12/09/2021 09:10:21 AM

Dec9

Rabbi Jeffrey Myers

Every now and then I am asked what my favorite Jewish holiday is. Over time my answer changes, based upon prior experiences. Certainly with a rather full year of choices, a case can be made for any of them, as each has special meaning, interesting customs, and of course good food. Even our most sacred day of the year – Yom Kippur – is about food, or rather, the lack thereof. Upon reflection, I could most probably state that I have favored each holiday at some point in my life. Then came 10.27, and as you might expect, so much changed. That includes the holiday that is most meaningful to me. That holiday is Chanukah.

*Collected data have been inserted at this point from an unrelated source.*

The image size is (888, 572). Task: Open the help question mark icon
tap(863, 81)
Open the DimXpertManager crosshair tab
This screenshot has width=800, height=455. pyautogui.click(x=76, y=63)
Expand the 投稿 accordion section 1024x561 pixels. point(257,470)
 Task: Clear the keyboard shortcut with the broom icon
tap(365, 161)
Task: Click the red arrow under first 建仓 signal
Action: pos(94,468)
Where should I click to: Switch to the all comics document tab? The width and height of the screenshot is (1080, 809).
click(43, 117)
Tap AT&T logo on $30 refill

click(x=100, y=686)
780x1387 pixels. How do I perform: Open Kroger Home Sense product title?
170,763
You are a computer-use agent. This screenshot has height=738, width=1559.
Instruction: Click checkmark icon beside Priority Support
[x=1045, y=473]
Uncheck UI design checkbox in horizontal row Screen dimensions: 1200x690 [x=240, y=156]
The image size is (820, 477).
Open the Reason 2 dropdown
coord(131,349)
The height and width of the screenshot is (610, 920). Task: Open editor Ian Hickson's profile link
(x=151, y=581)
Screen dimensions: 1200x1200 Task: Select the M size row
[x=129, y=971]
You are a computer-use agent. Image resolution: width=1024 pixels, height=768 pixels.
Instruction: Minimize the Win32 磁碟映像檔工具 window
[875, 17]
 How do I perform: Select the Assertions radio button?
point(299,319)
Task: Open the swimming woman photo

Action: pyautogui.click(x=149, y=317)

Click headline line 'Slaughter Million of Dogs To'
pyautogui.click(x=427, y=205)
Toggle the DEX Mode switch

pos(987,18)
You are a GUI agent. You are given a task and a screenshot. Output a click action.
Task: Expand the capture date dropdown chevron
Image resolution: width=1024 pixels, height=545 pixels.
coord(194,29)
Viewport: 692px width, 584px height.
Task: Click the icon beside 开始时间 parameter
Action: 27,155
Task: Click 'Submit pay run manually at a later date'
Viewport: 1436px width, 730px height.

Despite the cute little story that the Rabbis of the Talmud invented about the miracle of oil, that is not what Chanukah is about. The goal of the Syrian-Greeks 2200 years ago was to assimilate the Jewish population of ancient Israel into their society. Many succumbed under fear of death, except for one small group led by the son of the High Priest. Judah recognized how severe the threat to Jewish existence was, and his small group rebelled. Incredibly, with God’s good graces, they were victorious. Few might know or acknowledge how great was the threat to the survival of the Jewish people. It is indeed important to understand that had not Judah and his band of Maccabees been victorious, it is very possible that Judaism would have disappeared completely. Yes, it was a grave time. In the end, the desire for a minority to continue to practice its faith became an important message for all time. The Holy Temple that had been defiled by the Syrian-Greeks was cleaned and restored, and the Jewish practices were resumed. To celebrate this renewal, they held a rededication of the Holy Temple. Thus we have inherited the named Chanukah, which means “rededication”.

The story of the Tree of Life parallels the story of Chanukah. A minority was threatened with extinction simply for being Jewish. Their Holy Temple was defiled. We have responded to the world by demonstrating resiliency and all that is beautiful about Judaism. We are undergoing the lengthy process of rededication. Some will say “what’s taking you so long” and some will say “why the rush”. In this unprecedented event, with no guidebook, we are endeavoring to do our best, and I have total confidence that the world will be delighted with the end results. The recent generous gift from Governor Tom Wolf of Pennsylvania of $6.6 million demonstrates not just to us but to all that there is incredible support for what we want to accomplish, confidence that we will do it right, and encouragement from our elected leaders, of whom there are so many to thank. The Governor’s timing of his announcement during Chanukah was an impeccable gift.

There is still much work to accomplish, but accomplish it we will. It is too soon to suggest any timetable, but rest assured that one day soon we will re-open, and offer to the world our own Chanukah, as we state in the loudest voice possible that evil did not triumph.